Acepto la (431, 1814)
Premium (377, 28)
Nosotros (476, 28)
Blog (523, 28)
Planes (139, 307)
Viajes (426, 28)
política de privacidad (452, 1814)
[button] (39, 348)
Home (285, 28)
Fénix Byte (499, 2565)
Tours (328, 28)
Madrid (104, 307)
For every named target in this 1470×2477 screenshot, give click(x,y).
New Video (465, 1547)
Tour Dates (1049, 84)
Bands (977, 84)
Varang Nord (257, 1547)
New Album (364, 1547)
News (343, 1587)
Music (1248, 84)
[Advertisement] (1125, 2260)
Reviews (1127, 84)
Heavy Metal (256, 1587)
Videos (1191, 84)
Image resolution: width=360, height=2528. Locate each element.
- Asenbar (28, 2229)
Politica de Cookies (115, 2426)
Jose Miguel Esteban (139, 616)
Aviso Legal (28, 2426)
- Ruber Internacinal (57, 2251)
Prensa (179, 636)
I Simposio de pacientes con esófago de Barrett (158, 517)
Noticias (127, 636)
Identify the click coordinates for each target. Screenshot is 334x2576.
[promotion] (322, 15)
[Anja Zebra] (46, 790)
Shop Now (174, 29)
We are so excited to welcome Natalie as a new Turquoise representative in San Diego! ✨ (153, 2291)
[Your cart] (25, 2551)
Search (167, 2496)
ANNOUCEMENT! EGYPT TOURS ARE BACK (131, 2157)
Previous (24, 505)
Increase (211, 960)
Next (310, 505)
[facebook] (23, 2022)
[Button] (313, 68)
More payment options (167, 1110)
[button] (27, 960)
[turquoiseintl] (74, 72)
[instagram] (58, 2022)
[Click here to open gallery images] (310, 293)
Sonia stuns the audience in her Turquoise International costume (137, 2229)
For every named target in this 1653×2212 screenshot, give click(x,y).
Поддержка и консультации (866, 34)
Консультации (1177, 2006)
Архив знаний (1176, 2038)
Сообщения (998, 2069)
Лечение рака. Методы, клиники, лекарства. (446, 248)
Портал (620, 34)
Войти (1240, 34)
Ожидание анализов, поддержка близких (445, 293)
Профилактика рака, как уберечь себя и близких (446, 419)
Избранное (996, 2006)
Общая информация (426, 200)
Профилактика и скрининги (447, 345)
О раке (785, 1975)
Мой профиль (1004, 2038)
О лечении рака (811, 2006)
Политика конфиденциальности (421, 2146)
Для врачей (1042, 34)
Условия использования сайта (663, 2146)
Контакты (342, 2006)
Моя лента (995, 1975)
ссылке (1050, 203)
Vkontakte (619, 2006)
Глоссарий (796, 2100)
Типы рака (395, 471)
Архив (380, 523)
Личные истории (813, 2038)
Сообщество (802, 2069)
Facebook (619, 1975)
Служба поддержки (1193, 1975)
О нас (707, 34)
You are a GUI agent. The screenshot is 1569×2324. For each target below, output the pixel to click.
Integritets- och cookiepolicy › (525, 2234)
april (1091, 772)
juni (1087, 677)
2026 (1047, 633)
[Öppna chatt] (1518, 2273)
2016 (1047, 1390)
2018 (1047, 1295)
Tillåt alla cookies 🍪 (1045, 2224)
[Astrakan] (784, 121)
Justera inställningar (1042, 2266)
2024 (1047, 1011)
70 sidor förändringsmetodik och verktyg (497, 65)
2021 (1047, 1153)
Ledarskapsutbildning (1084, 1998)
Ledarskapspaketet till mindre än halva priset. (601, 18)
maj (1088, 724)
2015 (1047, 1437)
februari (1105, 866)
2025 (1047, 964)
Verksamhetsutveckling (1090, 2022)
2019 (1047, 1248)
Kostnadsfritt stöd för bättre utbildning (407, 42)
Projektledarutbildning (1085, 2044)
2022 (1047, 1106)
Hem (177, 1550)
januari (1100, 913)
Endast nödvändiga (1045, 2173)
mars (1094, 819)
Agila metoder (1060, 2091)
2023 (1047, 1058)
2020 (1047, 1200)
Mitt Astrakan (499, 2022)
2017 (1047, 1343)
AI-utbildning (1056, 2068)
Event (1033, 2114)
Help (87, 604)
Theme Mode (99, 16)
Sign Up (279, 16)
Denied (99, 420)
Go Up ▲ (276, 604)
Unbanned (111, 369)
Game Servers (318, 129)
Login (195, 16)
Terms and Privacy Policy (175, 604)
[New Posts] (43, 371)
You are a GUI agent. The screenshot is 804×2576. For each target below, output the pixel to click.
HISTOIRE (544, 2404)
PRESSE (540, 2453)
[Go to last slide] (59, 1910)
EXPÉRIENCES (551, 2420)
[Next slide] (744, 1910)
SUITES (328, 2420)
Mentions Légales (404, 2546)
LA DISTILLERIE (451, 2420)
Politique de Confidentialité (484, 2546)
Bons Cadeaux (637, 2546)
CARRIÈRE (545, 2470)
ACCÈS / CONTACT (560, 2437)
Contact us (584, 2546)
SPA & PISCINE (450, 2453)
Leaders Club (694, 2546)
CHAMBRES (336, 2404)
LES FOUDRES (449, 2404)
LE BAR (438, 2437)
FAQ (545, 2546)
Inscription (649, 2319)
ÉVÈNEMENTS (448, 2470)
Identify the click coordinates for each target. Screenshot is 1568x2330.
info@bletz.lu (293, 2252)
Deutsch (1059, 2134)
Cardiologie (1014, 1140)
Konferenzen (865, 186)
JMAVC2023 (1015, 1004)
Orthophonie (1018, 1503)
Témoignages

........

Each line in the data is to be written out precisely.

[EXERCISE OUTPUT]:
Acepto la (431, 1814)
Premium (377, 28)
Nosotros (476, 28)
Blog (523, 28)
Planes (139, 307)
Viajes (426, 28)
política de privacidad (452, 1814)
[button] (39, 348)
Home (285, 28)
Fénix Byte (499, 2565)
Tours (328, 28)
Madrid (104, 307)
For every named target in this 1470×2477 screenshot, give click(x,y).
New Video (465, 1547)
Tour Dates (1049, 84)
Bands (977, 84)
Varang Nord (257, 1547)
New Album (364, 1547)
News (343, 1587)
Music (1248, 84)
[Advertisement] (1125, 2260)
Reviews (1127, 84)
Heavy Metal (256, 1587)
Videos (1191, 84)
Image resolution: width=360, height=2528. Locate each element.
- Asenbar (28, 2229)
Politica de Cookies (115, 2426)
Jose Miguel Esteban (139, 616)
Aviso Legal (28, 2426)
- Ruber Internacinal (57, 2251)
Prensa (179, 636)
I Simposio de pacientes con esófago de Barrett (158, 517)
Noticias (127, 636)
Identify the click coordinates for each target. Screenshot is 334x2576.
[promotion] (322, 15)
[Anja Zebra] (46, 790)
Shop Now (174, 29)
We are so excited to welcome Natalie as a new Turquoise representative in San Diego! ✨ (153, 2291)
[Your cart] (25, 2551)
Search (167, 2496)
ANNOUCEMENT! EGYPT TOURS ARE BACK (131, 2157)
Previous (24, 505)
Increase (211, 960)
Next (310, 505)
[facebook] (23, 2022)
[Button] (313, 68)
More payment options (167, 1110)
[button] (27, 960)
[turquoiseintl] (74, 72)
[instagram] (58, 2022)
[Click here to open gallery images] (310, 293)
Sonia stuns the audience in her Turquoise International costume (137, 2229)
For every named target in this 1653×2212 screenshot, give click(x,y).
Поддержка и консультации (866, 34)
Консультации (1177, 2006)
Архив знаний (1176, 2038)
Сообщения (998, 2069)
Лечение рака. Методы, клиники, лекарства. (446, 248)
Портал (620, 34)
Войти (1240, 34)
Ожидание анализов, поддержка близких (445, 293)
Профилактика рака, как уберечь себя и близких (446, 419)
Избранное (996, 2006)
Общая информация (426, 200)
Профилактика и скрининги (447, 345)
О раке (785, 1975)
Мой профиль (1004, 2038)
О лечении рака (811, 2006)
Политика конфиденциальности (421, 2146)
Для врачей (1042, 34)
Условия использования сайта (663, 2146)
Контакты (342, 2006)
Моя лента (995, 1975)
ссылке (1050, 203)
Vkontakte (619, 2006)
Глоссарий (796, 2100)
Типы рака (395, 471)
Архив (380, 523)
Личные истории (813, 2038)
Сообщество (802, 2069)
Facebook (619, 1975)
Служба поддержки (1193, 1975)
О нас (707, 34)
You are a GUI agent. The screenshot is 1569×2324. For each target below, output the pixel to click.
Integritets- och cookiepolicy › (525, 2234)
april (1091, 772)
juni (1087, 677)
2026 (1047, 633)
[Öppna chatt] (1518, 2273)
2016 (1047, 1390)
2018 (1047, 1295)
Tillåt alla cookies 🍪 (1045, 2224)
[Astrakan] (784, 121)
Justera inställningar (1042, 2266)
2024 (1047, 1011)
70 sidor förändringsmetodik och verktyg (497, 65)
2021 (1047, 1153)
Ledarskapsutbildning (1084, 1998)
Ledarskapspaketet till mindre än halva priset. (601, 18)
maj (1088, 724)
2015 (1047, 1437)
februari (1105, 866)
2025 (1047, 964)
Verksamhetsutveckling (1090, 2022)
2019 (1047, 1248)
Kostnadsfritt stöd för bättre utbildning (407, 42)
Projektledarutbildning (1085, 2044)
2022 (1047, 1106)
Hem (177, 1550)
januari (1100, 913)
Endast nödvändiga (1045, 2173)
mars (1094, 819)
Agila metoder (1060, 2091)
2023 (1047, 1058)
2020 (1047, 1200)
Mitt Astrakan (499, 2022)
2017 (1047, 1343)
AI-utbildning (1056, 2068)
Event (1033, 2114)
Help (87, 604)
Theme Mode (99, 16)
Sign Up (279, 16)
Denied (99, 420)
Go Up ▲ (276, 604)
Unbanned (111, 369)
Game Servers (318, 129)
Login (195, 16)
Terms and Privacy Policy (175, 604)
[New Posts] (43, 371)
You are a GUI agent. The screenshot is 804×2576. For each target below, output the pixel to click.
HISTOIRE (544, 2404)
PRESSE (540, 2453)
[Go to last slide] (59, 1910)
EXPÉRIENCES (551, 2420)
[Next slide] (744, 1910)
SUITES (328, 2420)
Mentions Légales (404, 2546)
LA DISTILLERIE (451, 2420)
Politique de Confidentialité (484, 2546)
Bons Cadeaux (637, 2546)
CARRIÈRE (545, 2470)
ACCÈS / CONTACT (560, 2437)
Contact us (584, 2546)
SPA & PISCINE (450, 2453)
Leaders Club (694, 2546)
CHAMBRES (336, 2404)
LES FOUDRES (449, 2404)
LE BAR (438, 2437)
FAQ (545, 2546)
Inscription (649, 2319)
ÉVÈNEMENTS (448, 2470)
Identify the click coordinates for each target. Screenshot is 1568x2330.
info@bletz.lu (293, 2252)
Deutsch (1059, 2134)
Cardiologie (1014, 1140)
Konferenzen (865, 186)
JMAVC2023 (1015, 1004)
Orthophonie (1018, 1503)
Témoignages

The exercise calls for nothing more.